ブログ
前回(交通事故でのむち打ち症①)の続きです。
むち打ち症の症状は主に以下の5つに分類されます。
①【頸椎捻挫型】
むち打ち症の中でも最も多く70~80%を占めると言われています。
頸椎の骨と骨の間にある関節包や骨の周囲にある靱帯などが損傷されたもので頸部周囲の運動制限、運動痛が主症状です。
衝撃が強いときは筋肉や靱帯のダメージに留まらず、血管や神経までも傷ついてしまうことがあり、治療期間が長くかかることもあります。
《主な症状》
・首の周りにある筋肉や胸・背中の筋肉の緊張。にぶい痛みや首、肩のこり。
・首を動かすと痛む(運動痛)または押されると痛む(圧痛)。
・腕や手・指がだるい、またはしびれたり力が入りにくい(上肢感覚異常、脱力感)。
・頭痛、めまい、吐き気。
②【神経根症状型】
脊髄の運動神経と知覚神経が集まっているところを「神経根」と呼びます。
事故の衝撃で頸椎が変形してしまい、神経の通り道が狭くなってしまったのが神経根症状型です。
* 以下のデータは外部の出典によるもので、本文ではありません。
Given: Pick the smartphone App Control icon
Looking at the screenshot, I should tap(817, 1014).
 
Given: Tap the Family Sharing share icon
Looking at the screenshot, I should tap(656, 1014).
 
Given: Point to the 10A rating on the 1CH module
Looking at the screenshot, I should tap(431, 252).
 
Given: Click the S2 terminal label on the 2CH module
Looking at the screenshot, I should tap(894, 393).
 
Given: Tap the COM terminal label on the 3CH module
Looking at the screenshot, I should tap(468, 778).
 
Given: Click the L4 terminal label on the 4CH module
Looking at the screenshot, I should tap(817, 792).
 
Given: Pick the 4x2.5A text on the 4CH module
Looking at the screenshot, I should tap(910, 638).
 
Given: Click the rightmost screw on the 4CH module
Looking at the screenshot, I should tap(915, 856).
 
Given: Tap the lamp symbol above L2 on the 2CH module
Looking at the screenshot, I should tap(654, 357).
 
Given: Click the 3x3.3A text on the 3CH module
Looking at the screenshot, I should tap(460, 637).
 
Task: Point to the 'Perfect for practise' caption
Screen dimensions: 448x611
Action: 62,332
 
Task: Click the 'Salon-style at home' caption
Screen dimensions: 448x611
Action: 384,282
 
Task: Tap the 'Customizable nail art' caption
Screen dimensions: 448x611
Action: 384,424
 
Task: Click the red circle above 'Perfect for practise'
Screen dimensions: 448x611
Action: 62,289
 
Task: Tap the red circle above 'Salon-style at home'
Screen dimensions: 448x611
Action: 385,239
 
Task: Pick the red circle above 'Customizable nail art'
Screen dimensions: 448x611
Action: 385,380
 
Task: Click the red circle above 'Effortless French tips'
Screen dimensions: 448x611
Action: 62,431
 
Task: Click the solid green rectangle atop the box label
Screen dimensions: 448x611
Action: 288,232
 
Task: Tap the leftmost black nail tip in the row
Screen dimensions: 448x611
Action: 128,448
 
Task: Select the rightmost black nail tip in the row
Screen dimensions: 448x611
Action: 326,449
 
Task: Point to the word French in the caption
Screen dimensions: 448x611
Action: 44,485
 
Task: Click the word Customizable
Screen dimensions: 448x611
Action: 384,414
神経が常に刺激を受け続けるため、身体のあちこちでの痛みや手足のしびれなどの症状に加え、知覚障害、放散痛、反射異常、筋力低下などの神経症状を伴います。
③【バレー・リュー症候型】
頸部の損傷により自律神経障害を伴う状態をバレー・リュー症候型といいます。
痛みに加えて、筋肉の凝り、めまい、耳鳴りなどの多彩な症状が認められます。
頸部の損傷によって自律神経が直接的もしくは間接的に刺激を受けることで発症すると考えられています。
④【脊髄症状型】
頸椎の中の脊髄にはたくさんの神経が通っています。
この脊髄がダメージを受けると、下半身や内臓などに異常が起こることがあります。
脊髄症状型では下肢のしびれや知覚症状が起こり、歩行障害などの症状があらわれます。
内臓に影響が現れた場合は膀胱直腸障害が出て、排尿や排便がしにくくなる場合もあります。
⑤【脳脊髄液減少型】
人間の脳は脊髄液という無色透明な液体の中に浮かんでおり、液体の中に浮かんでいることで衝撃から守られています。
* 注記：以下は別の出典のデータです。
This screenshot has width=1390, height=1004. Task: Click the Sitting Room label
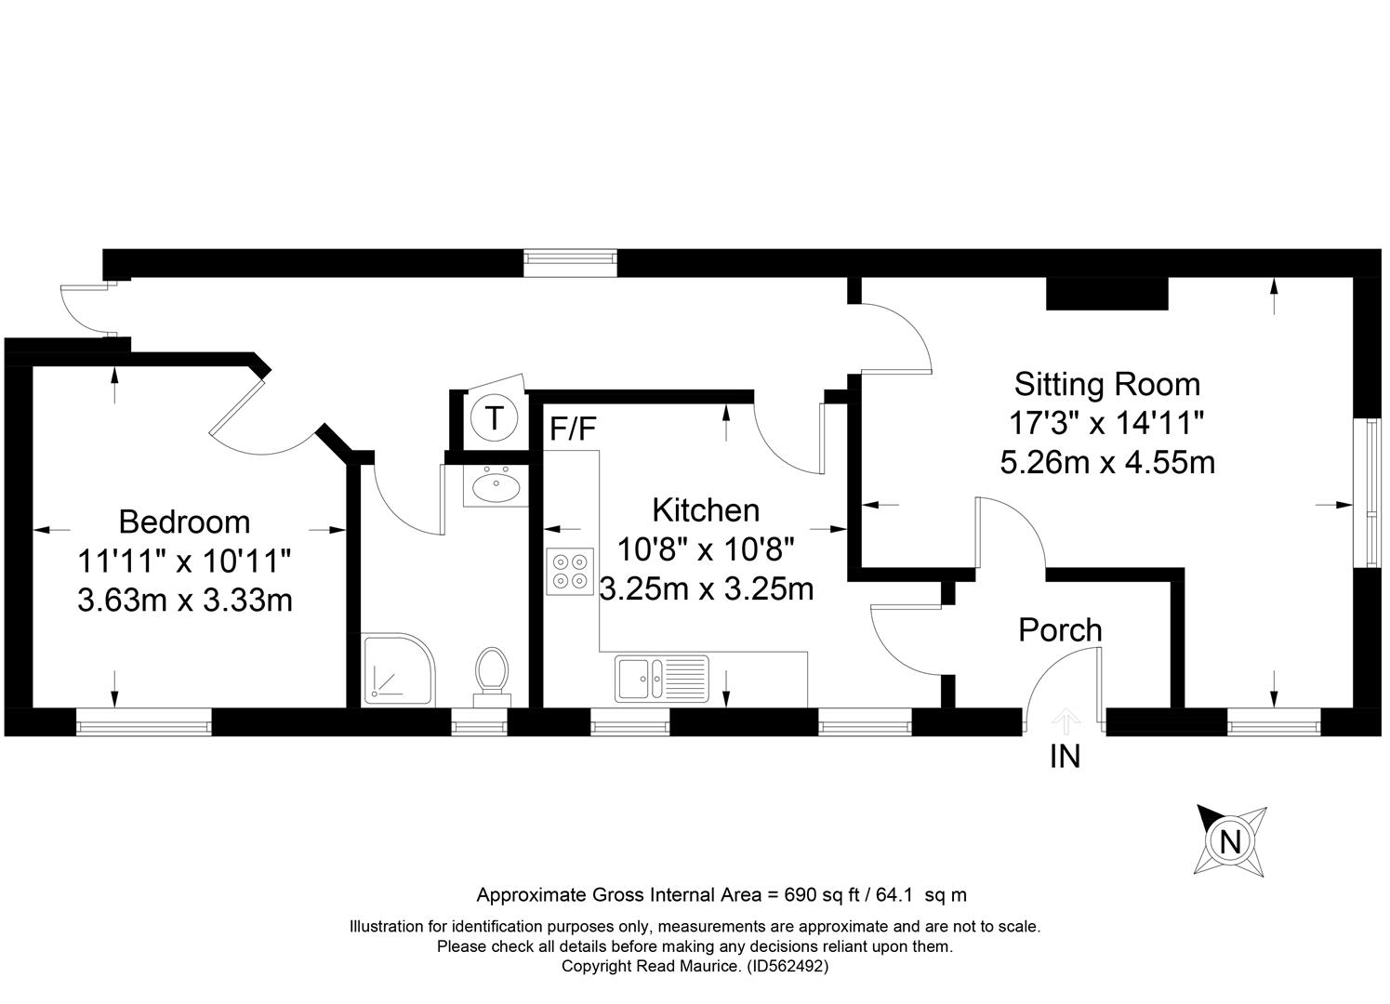click(1107, 385)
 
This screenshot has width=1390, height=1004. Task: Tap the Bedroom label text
click(184, 522)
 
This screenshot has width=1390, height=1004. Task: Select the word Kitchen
click(706, 510)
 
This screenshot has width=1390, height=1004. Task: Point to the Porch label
click(1060, 630)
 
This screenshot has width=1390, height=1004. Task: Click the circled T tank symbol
click(494, 417)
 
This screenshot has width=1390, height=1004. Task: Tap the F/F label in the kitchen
click(573, 429)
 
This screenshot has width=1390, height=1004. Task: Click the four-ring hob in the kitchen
click(570, 572)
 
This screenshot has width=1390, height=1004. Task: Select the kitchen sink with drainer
click(661, 679)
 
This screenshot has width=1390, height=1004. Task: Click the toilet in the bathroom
click(492, 678)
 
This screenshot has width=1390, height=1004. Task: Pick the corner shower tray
click(399, 669)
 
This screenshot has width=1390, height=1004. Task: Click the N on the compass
click(1230, 842)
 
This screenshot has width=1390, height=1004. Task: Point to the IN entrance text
click(1065, 757)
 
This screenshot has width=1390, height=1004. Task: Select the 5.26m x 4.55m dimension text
click(1107, 463)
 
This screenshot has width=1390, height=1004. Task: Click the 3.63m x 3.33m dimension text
click(185, 600)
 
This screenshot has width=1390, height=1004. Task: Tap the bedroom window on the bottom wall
click(143, 721)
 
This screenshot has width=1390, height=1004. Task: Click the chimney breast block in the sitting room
click(1107, 294)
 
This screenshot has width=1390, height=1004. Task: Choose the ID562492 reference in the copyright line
click(788, 966)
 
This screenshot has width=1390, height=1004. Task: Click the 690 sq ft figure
click(822, 895)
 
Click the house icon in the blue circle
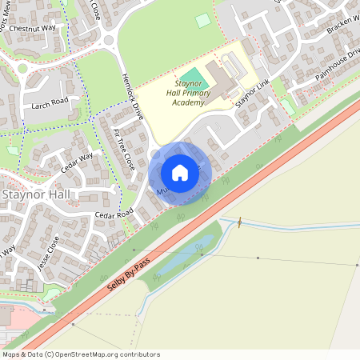tap(180, 173)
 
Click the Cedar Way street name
tap(76, 162)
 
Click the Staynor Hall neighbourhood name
tap(36, 194)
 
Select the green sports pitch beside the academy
tap(199, 81)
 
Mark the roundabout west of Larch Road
tap(22, 69)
しかし強い圧力がかかることで周囲の膜が破れて脊髄液が漏れ出してしまうと、脳は最適な位置に浮かんでいられなくなり、正常に動けなくなります。
これが脳脊髄液減少型です。
この病気は珍しい種類で、頭痛、首や手足の痛み以外に視力、聴力、味覚障害などが認められます。加えて、血圧や胃腸障害などの自律神経症状、記憶力低下や不眠、全身の倦怠感などの症状も出ます。
むち打ち症が何年も治らない方はこの脳脊髄液の漏れが原因という可能性もあると言われています。